- Developer: Nexon
- Publishers: Nexon, Nintendo of Korea
- Platform: Nintendo DS
- Release: KOR: April 15, 2010; JP: November 17, 2011;
- Genres: Fantasy, RPG
- Mode: Single-player

= MapleStory DS =

2010 South Korean video game

MapleStory DS (메이플스토리 DS; メイプルストーリーDS) is a role-playing video game for the Nintendo DS. It is an adaptation of the original MMORPG game for Windows titled MapleStory. The game was released on April 15, 2010 in Korea, and was developed by Nexon and published by Nexon and Nintendo of Korea.

==Gameplay==
The game features many elements present in the original MapleStory, such as needing to fight monsters and complete quests in order to make the player character more powerful. The game also features 4 different character classes, two of which are unlocked after completing the game once.

==Plot==
After a jewel called Rubian causes the destruction of the kingdom of Sharenian via an ancient evil, it is split into four parts. Each playable character comes to acquire a piece of it and each sets out to unite with one another in order to recreate the jewel and expose and destroy the ultimate evil.

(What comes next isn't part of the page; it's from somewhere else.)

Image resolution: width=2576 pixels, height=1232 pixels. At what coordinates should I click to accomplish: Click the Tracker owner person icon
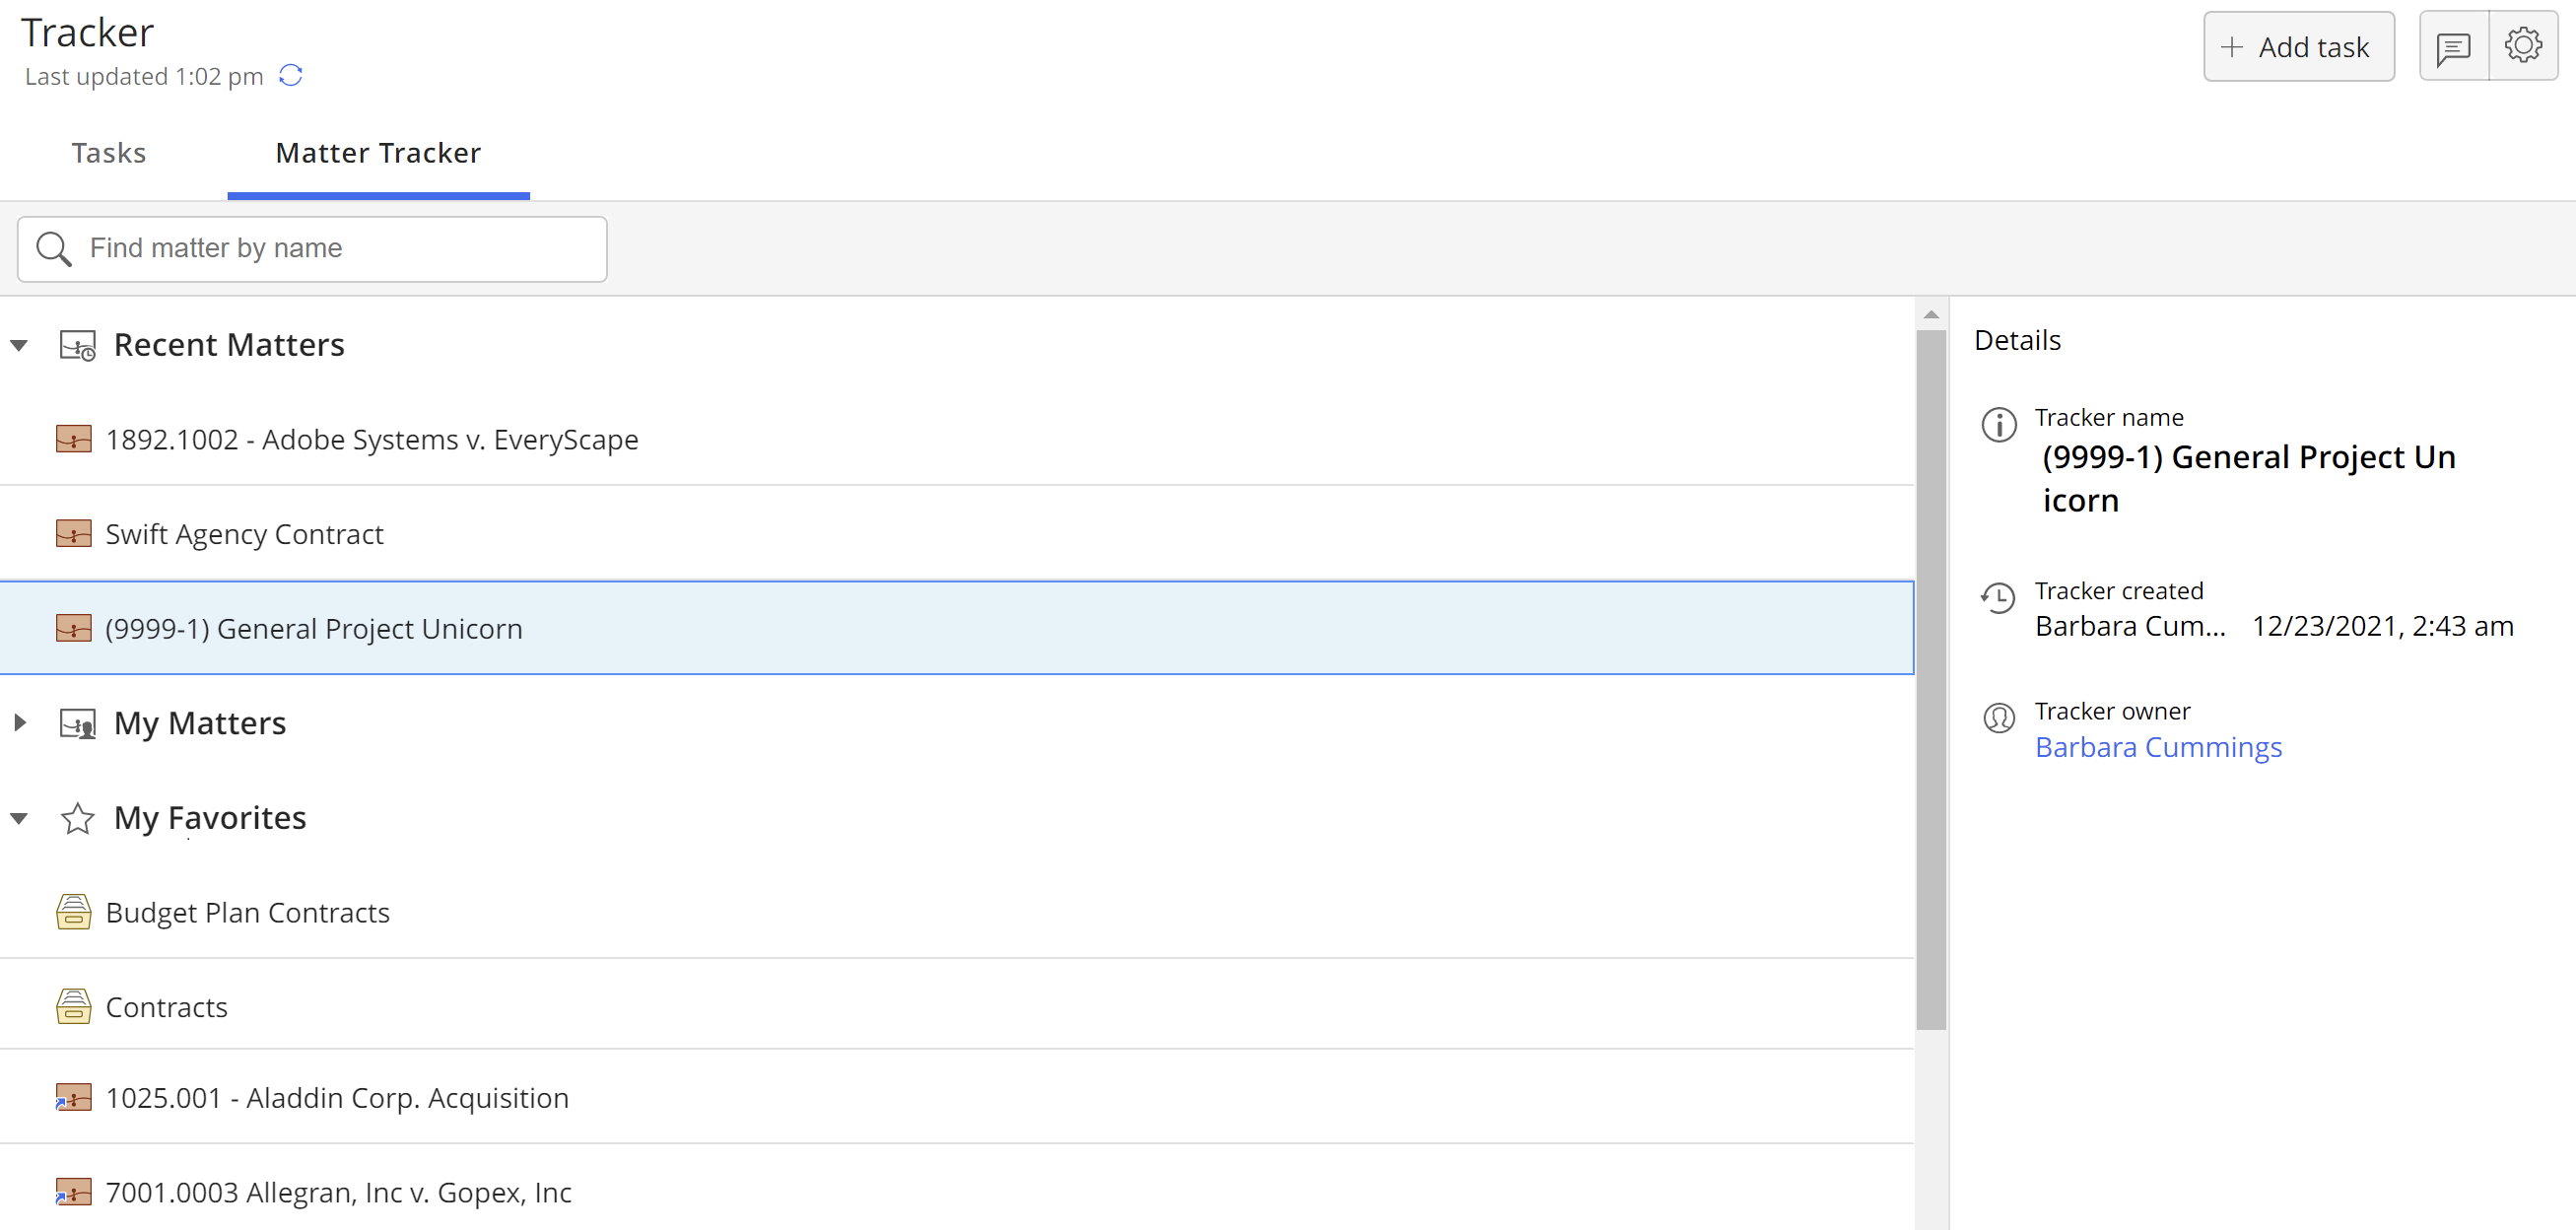click(1998, 718)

==Development and release==
MapleStory DS was developed and published by Nexon, based on its MMORPG, MapleStory. The game was created as Nexon's desire to develop a title that could be played on consoles from other countries like Nintendo DS.

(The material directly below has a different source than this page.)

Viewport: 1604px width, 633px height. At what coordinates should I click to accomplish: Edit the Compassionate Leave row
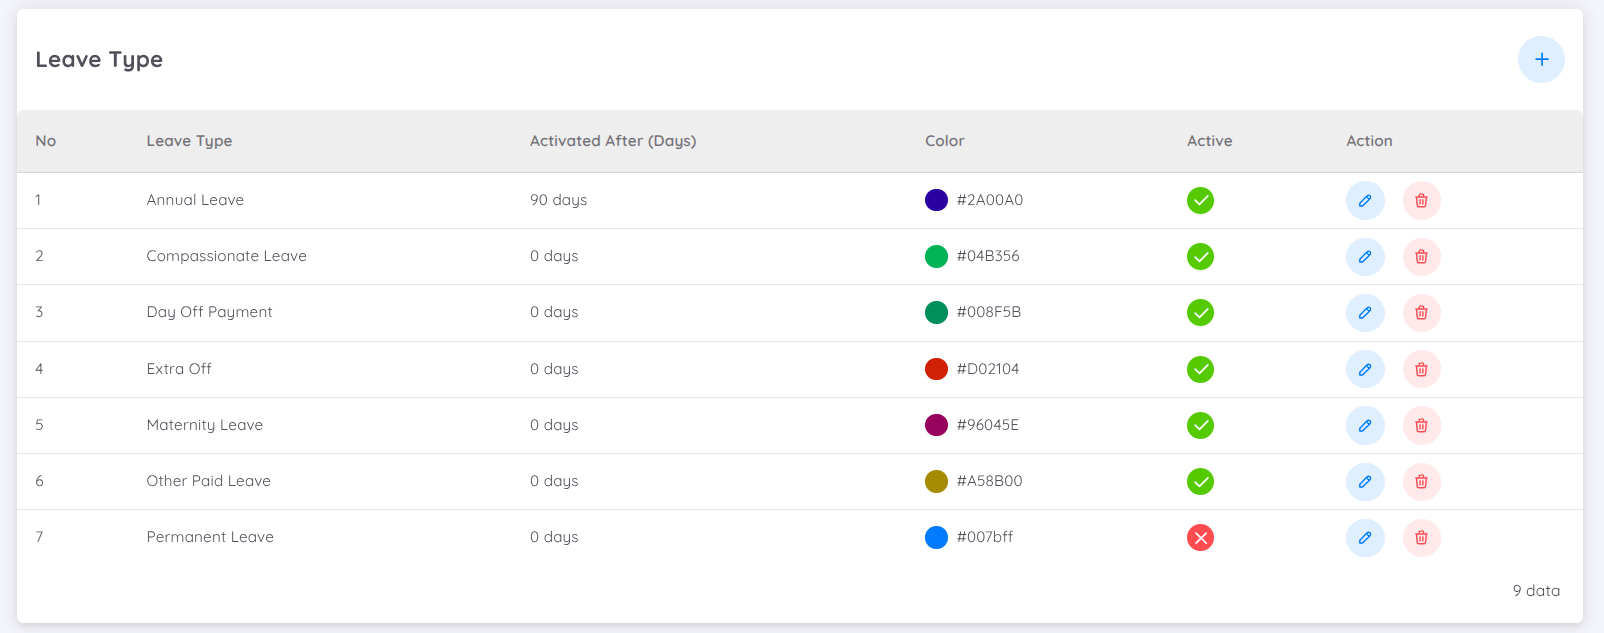1365,257
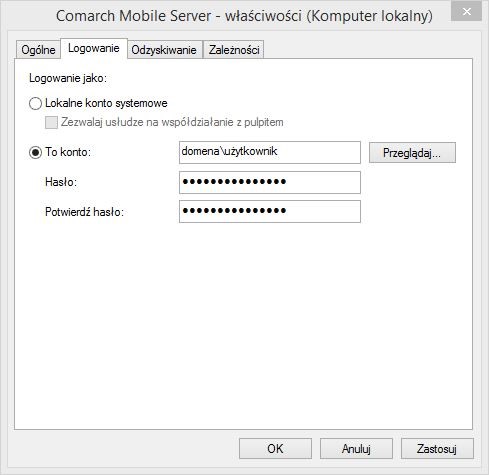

The game was announced at E3 2006. Nexon and the newly established Nintendo of Korea showcased MapleStory DS for the first time in January 2007, releasing a trailer for the game. The game was first projected to be released in September 2007, but was subject to numerous delays before its eventual Korean premiere on April 15, 2010. A unique MapleStory-themed Nintendo DSi was released alongside the game in Korea. In 2010, Daniel Kim, the CEO of Nexon America, said that "MapleStory DS is for the Korean market only" when asked if there would ever be an English language version of the game. Despite this, in 2012, the director of MapleStory DS Hong Sungjoon, said that there was some interest in porting the game to the Nintendo 3DS eShop.

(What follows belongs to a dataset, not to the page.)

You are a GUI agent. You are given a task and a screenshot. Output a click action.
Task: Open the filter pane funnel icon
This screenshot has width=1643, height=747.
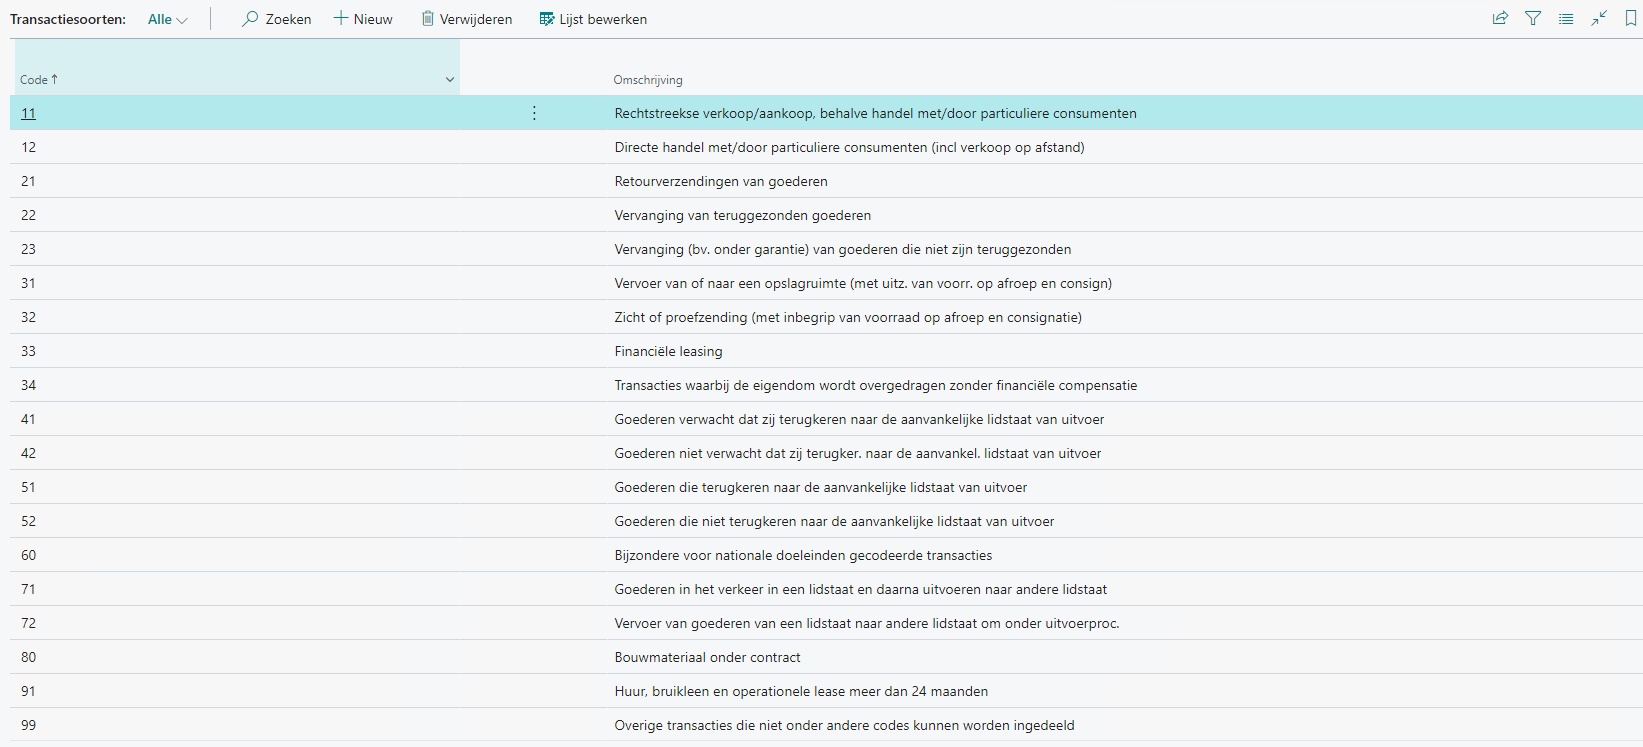click(x=1533, y=18)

MapleStory DS was not developed as MMORPG according to the manager of international business development at Nexon, Stephen Lee, who explained that the game is a single-player game with limited multiplayer features. In addition, MapleStory DS does not support Wi-Fi.

==Reception==

Famicom Tsūshin scored the game a 28 out of 40.

Review score
| Publication | Score |
|---|---|
| GameSpot | 7.7/10 |

==Sequel==
A sequel for the Nintendo 3DS, MapleStory Unmyeongui Sonyeo, was released in 25 April 2013 in South Korea.